Saved data entries
***

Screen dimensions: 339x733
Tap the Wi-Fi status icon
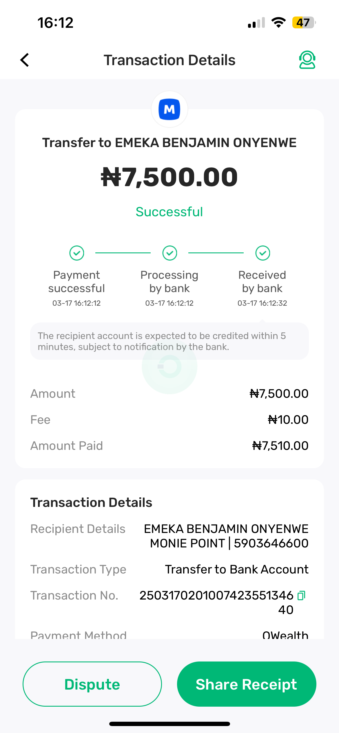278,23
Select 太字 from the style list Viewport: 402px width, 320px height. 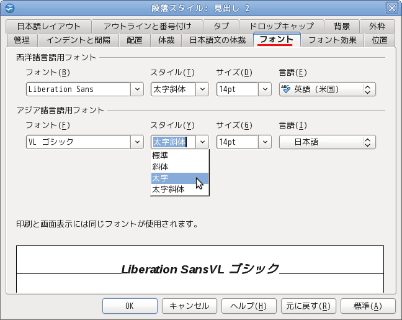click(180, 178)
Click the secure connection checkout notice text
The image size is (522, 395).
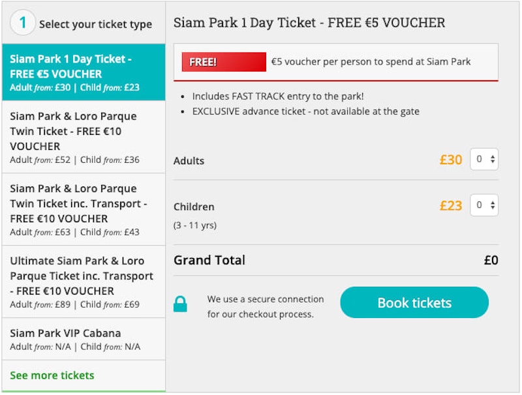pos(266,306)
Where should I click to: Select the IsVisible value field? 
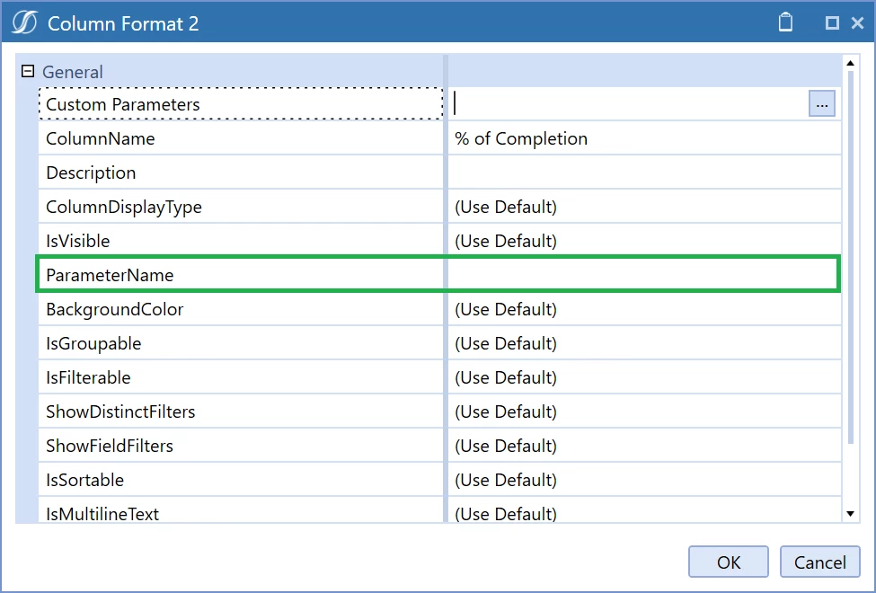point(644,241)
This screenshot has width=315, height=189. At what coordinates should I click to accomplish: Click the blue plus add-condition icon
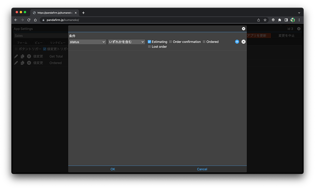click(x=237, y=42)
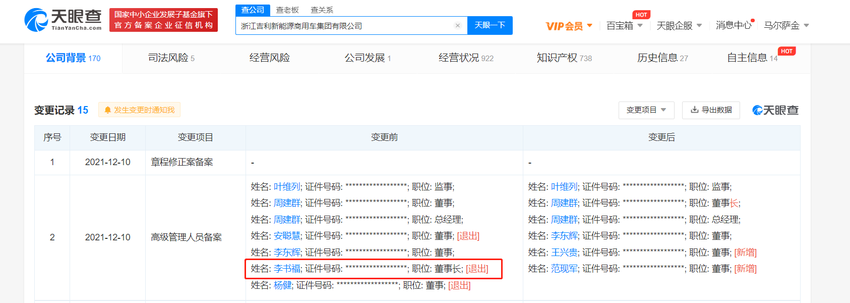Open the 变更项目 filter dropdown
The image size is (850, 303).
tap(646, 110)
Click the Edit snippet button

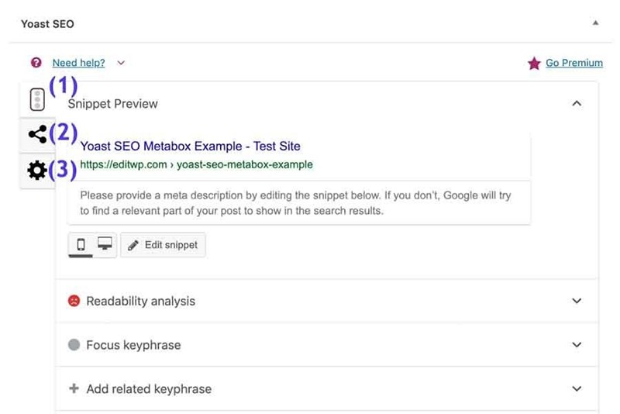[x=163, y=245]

***

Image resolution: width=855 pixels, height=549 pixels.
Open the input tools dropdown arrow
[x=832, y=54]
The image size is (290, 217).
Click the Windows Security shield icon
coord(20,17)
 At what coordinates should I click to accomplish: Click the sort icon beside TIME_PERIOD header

***

## What the task requires
For this exercise, please output exactly the lines above starting at the line with "Image resolution: width=855" and ending at the line with "At what coordinates should I click to accomplish: Click the sort", ends included.

## Task result
Image resolution: width=855 pixels, height=549 pixels.
Open the input tools dropdown arrow
[x=832, y=54]
The image size is (290, 217).
Click the Windows Security shield icon
coord(20,17)
 At what coordinates should I click to accomplish: Click the sort icon beside TIME_PERIOD header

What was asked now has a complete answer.